On the first night, I wrote down these ancient words and then stared out the window into the darkness of night. 

As I observed the world outside my window, I wrote down everything that came to mind, not stopping to think about it, but just letting the stream of consciousness flow.  I wrote two and a half pages.  

Howling wind.  Spitting now.  I looked at a tree and saw a spot where a branch used to grow that was now broken, dead.  Across the field behind my back yard is a farmhouse, and in the summer, there are horses in the field.   

I didn't know how long I would meditate or what it would or should be like.  I didn't know what type of experience to expect.  And so I just looked, and wrote, and waited in silence, and thought about God, and wondered how long I would have to wait until He showed up.  But the verse from the psalm isn't about him showing up, it is about the psalmist waiting

When we wait, we anticipate, we don't know what will come, we are not in control.  We wait upon God and then we realize that He does not leave us; He is there, always, and we must look around and be aware of all of the ordinary ways in which God's presence is here.  God is here in the ordinary, and in the mysterious.  God is here in me.  

I didn't stay at the same window each time I meditated, and looking out different windows gave me new views and new thoughts and new words.  There were many days I failed to meditate.  Sometimes a week would go by before I'd do it again.  But God also waits in that silent place of inaction for me to enter, to rest, to just be.  

Meditation is difficult.  It takes me at least five to ten minutes to even become quiet and settled enough to do it.  It can be difficult to even find the time and space to do it, especially if you have children.  Sure, they go to bed at night, but that doesn't mean they will stay there!  And so, take it when you can.  Meditation is relaxing, restful, fulfilling, and joyful.  It is restorative.  After a busy, noisy, activity-filled day, my times of meditation at night were just what I needed.  Someone else might find morning to be the best time to meditate.  Despite so much advice I have read to "get up 15 minutes early" or "the best time to be with God is in the morning", I have realized that this does not work for me and I'm not even going to bother to attempt it.  God made me.  God knows I am not a morning person.  

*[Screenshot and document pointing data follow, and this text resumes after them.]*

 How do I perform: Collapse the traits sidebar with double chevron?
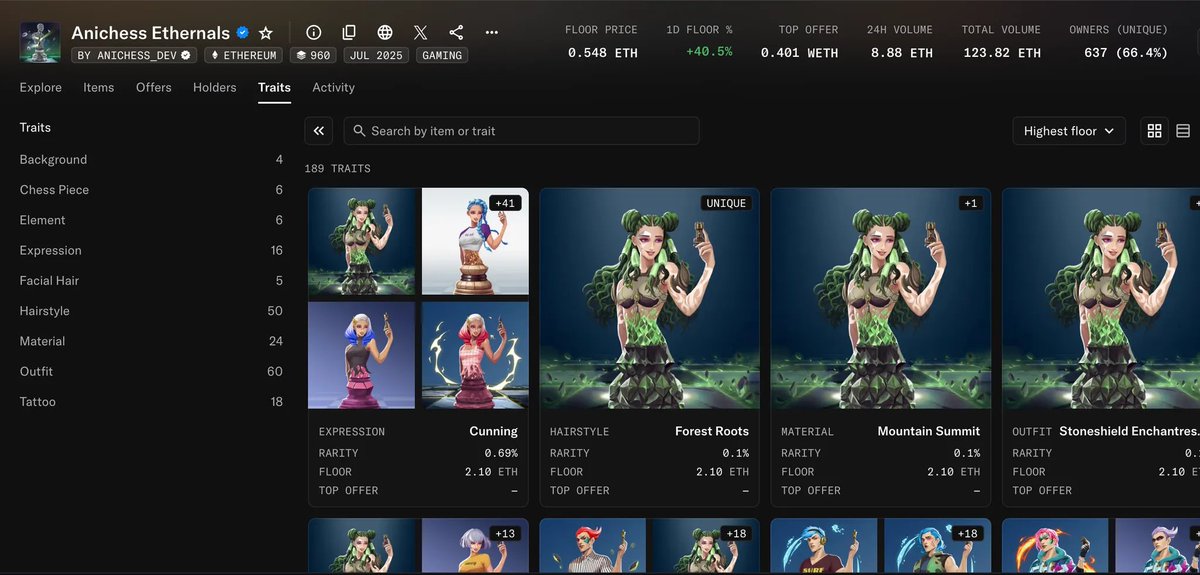click(319, 131)
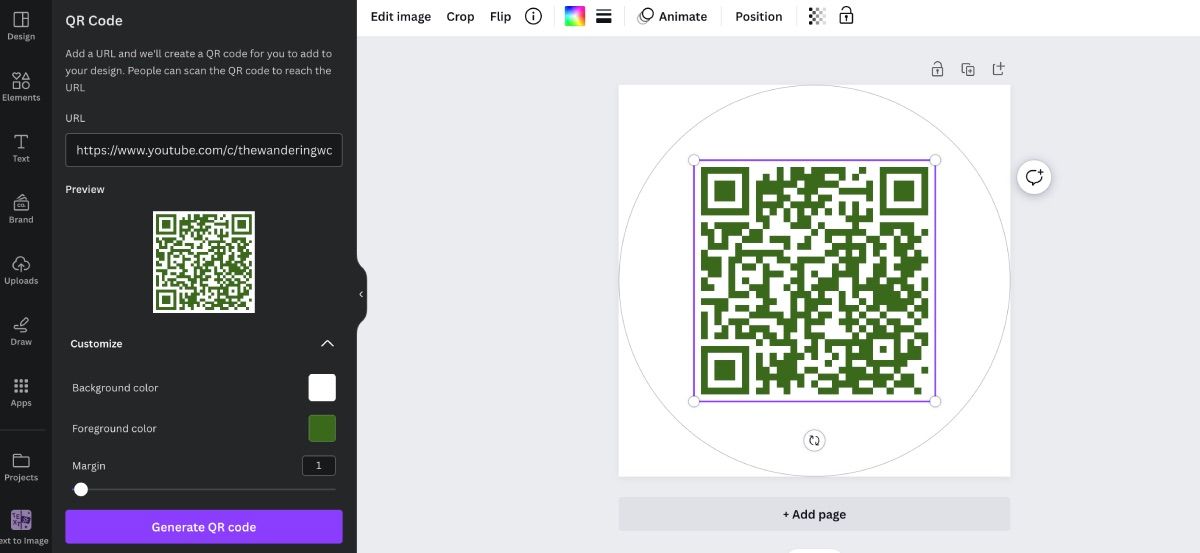The height and width of the screenshot is (553, 1200).
Task: Collapse the Customize section chevron
Action: point(327,343)
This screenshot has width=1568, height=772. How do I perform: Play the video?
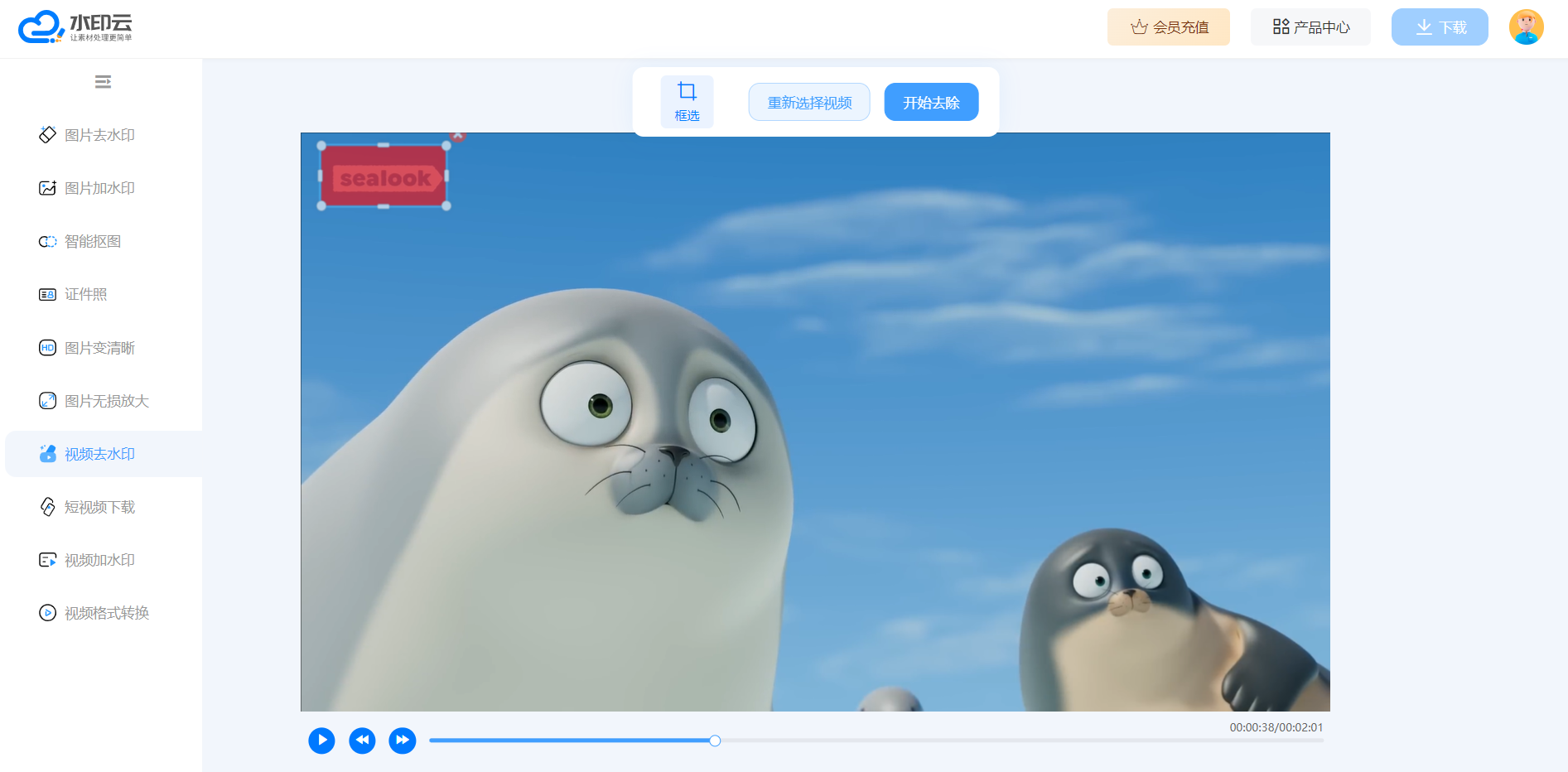[x=321, y=740]
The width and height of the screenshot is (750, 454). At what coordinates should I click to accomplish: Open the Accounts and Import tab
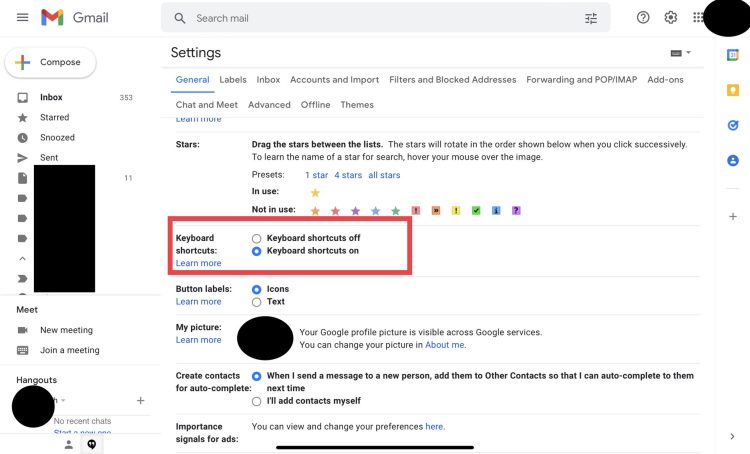point(334,80)
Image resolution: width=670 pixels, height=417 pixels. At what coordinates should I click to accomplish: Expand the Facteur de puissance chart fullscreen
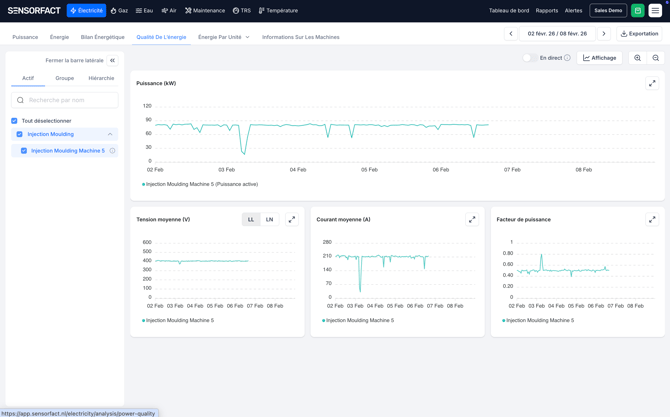[652, 220]
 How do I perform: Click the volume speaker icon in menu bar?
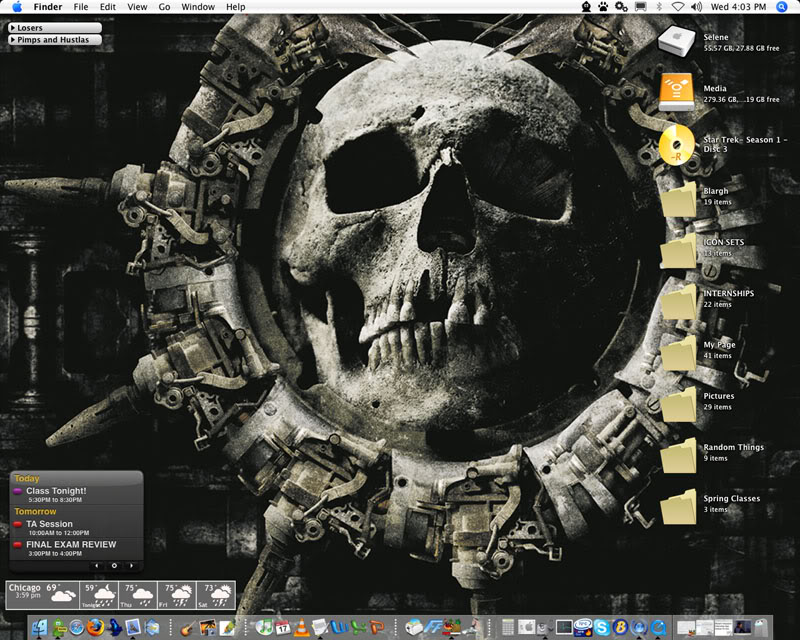[x=697, y=7]
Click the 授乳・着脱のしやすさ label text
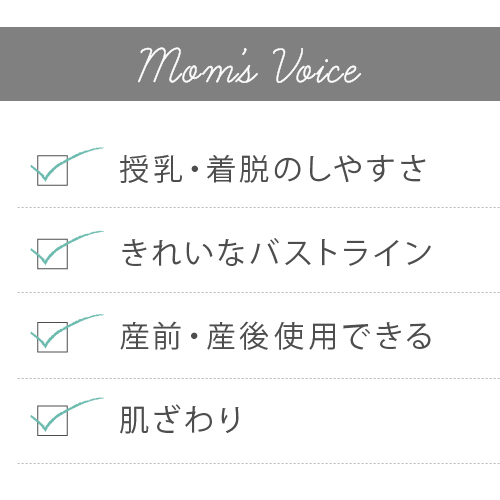The height and width of the screenshot is (500, 500). point(273,169)
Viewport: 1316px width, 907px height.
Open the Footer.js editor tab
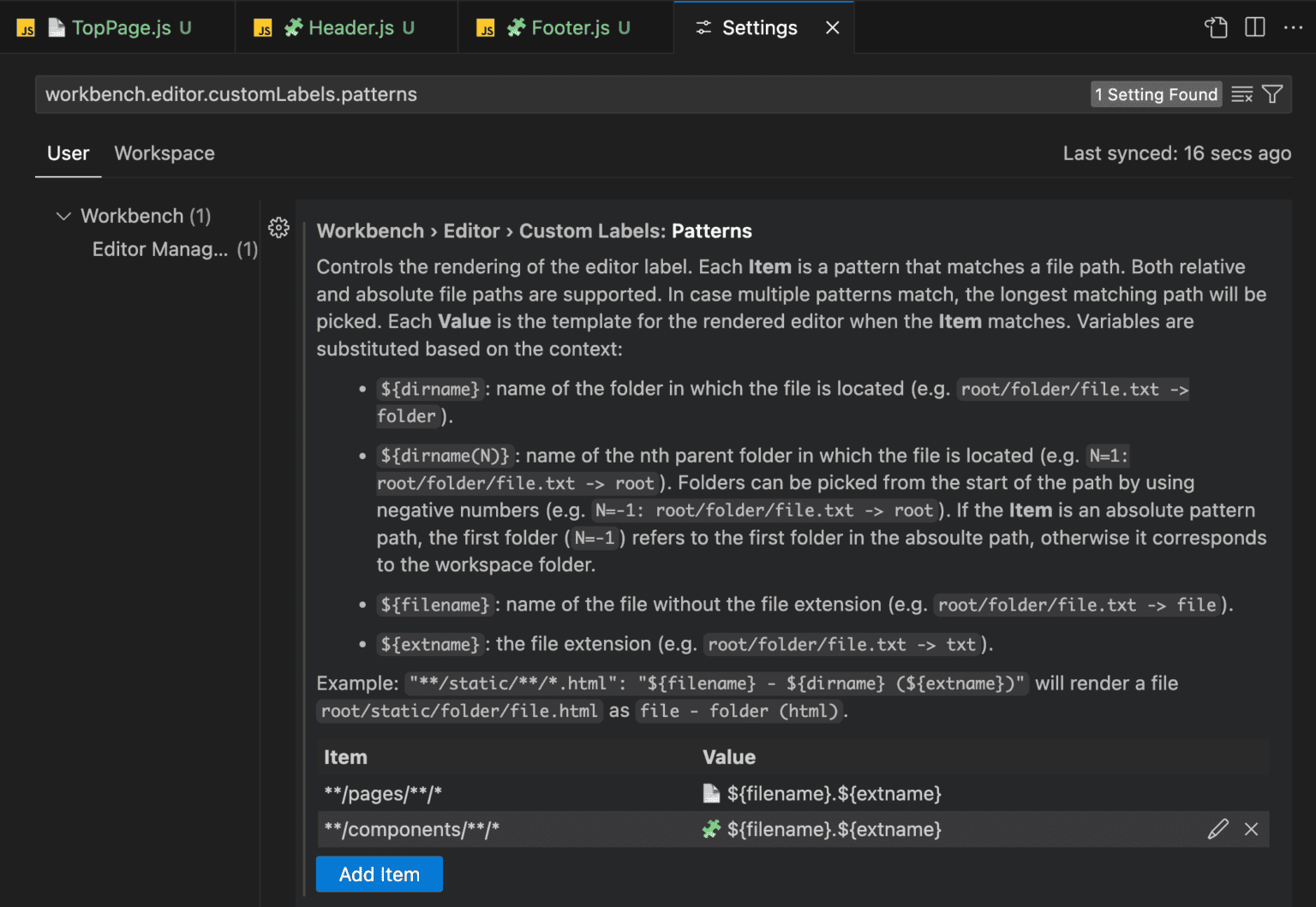click(570, 28)
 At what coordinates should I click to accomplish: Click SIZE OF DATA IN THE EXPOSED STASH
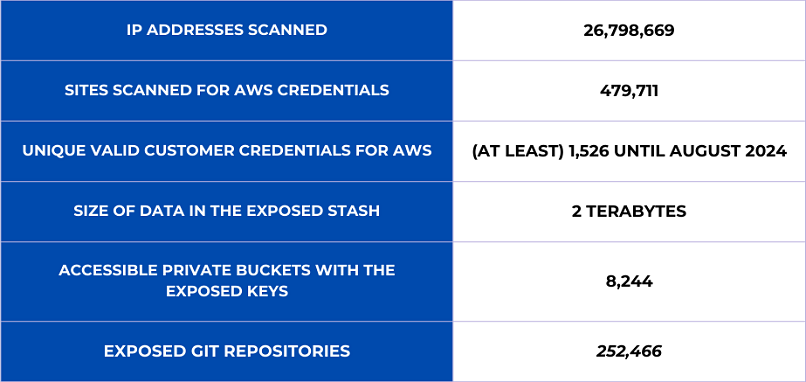227,211
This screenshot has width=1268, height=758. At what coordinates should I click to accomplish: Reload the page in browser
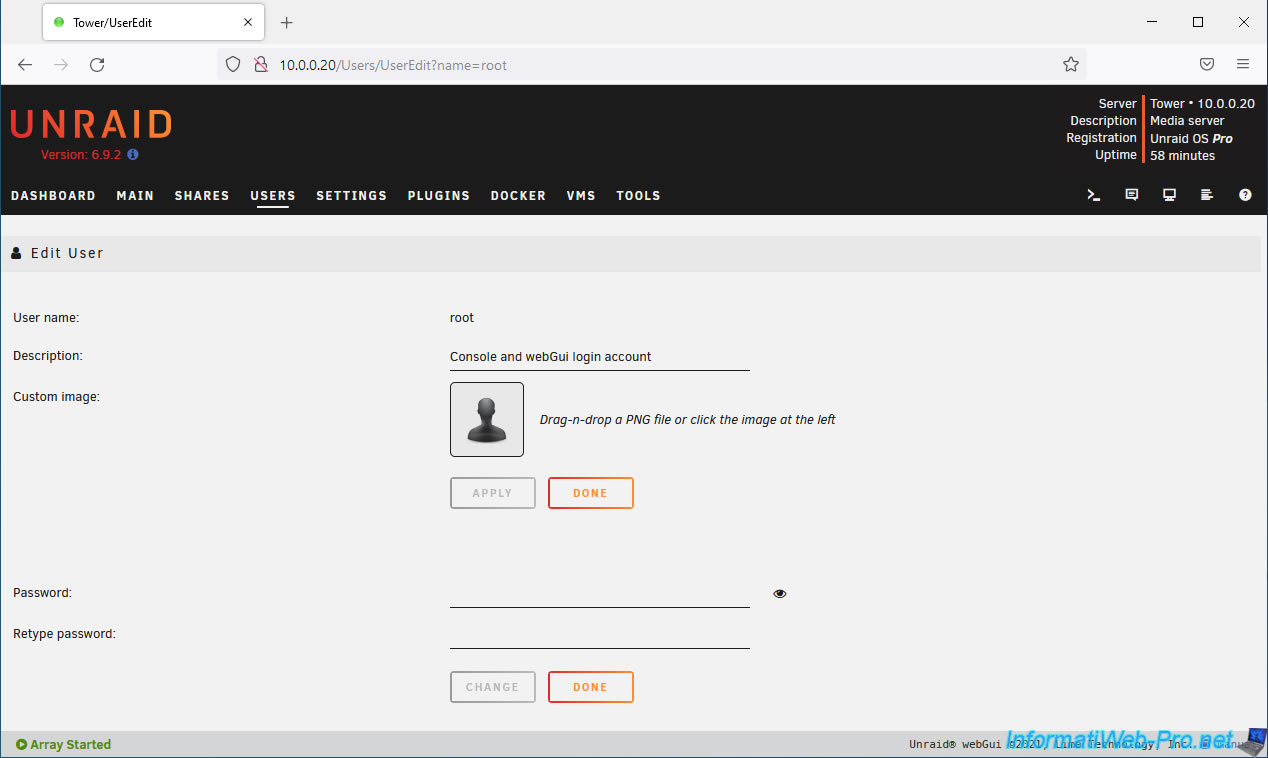pos(97,65)
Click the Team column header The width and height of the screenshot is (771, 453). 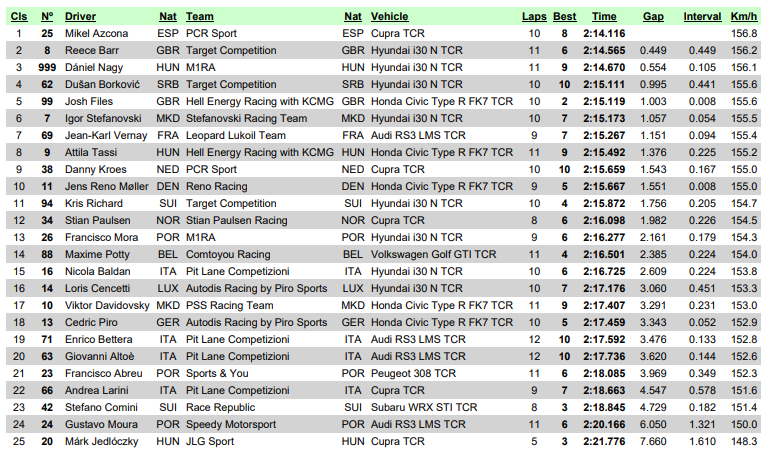(x=200, y=16)
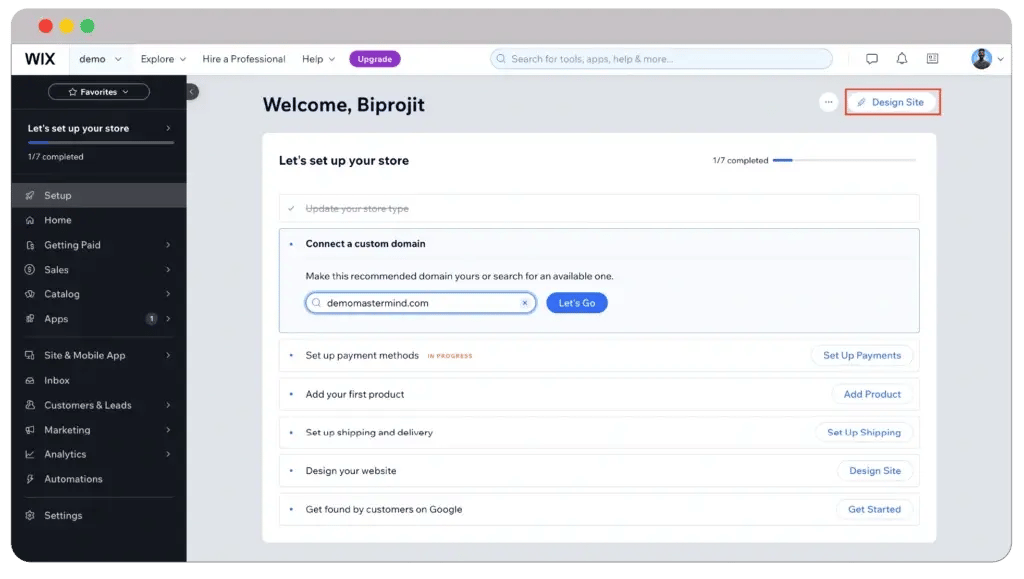Click the 1/7 completed progress bar
This screenshot has height=579, width=1024.
(x=843, y=160)
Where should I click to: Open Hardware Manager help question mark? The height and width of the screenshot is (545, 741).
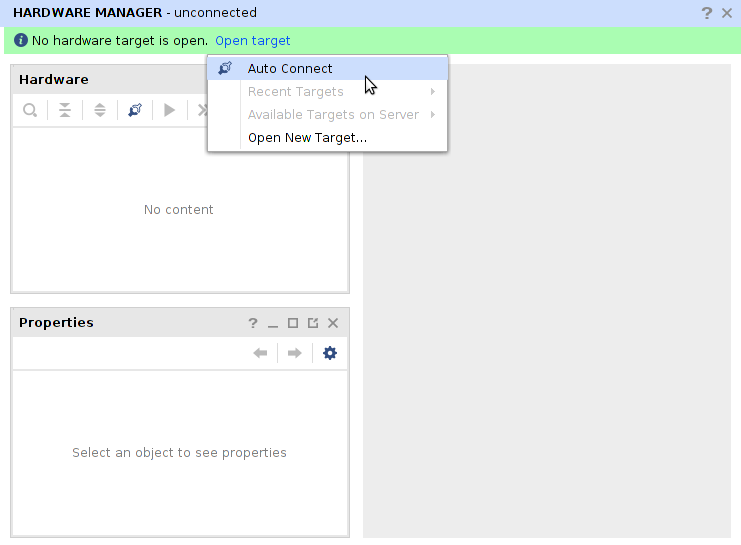[x=707, y=13]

And so, as I move on from meditation to prayer, I can't help but think that my meditation was a type of prayer.  Richard Foster writes that "of all the Spiritual Disciplines prayer is the most central because it ushers us into perpetual communion with the Father" (p. 32).  He explains that meditation was more of an introduction to the inner life and that prayer is something that is "life creating and life changing" (32).  

That sounds wonderful, doesn't it?  But you know what?  I stink at prayer (which is funny, because I led a six or eight week study on prayer once).  My mind wanders and I am not someone who can get up in church or Bible study and just pray out loud (which is also funny, because I have done exactly that).  It feels fake to me because I can't think that quickly about what I want to say, and so then it doesn't feel as if it comes from my heart.  "It's just talking to God," people say.  I know that.  But often, prayer can feel like "small talk" or a one-sided conversation rather than the in-depth communication that I think it is meant to be.  So, we'll see how it goes.  I may dig out that old prayer study and try different types of prayer and talk to different people about how prayer works for them.  But I don't want to get too far away from the actual practicing of it, and have it become just an intellectual exercise, so I'm not sure how much of that to do.  

What about you?  Do you have a particular style of prayer you use the most?  A particular time of day?  What is prayer to you?  Do you find prayer easy or difficult?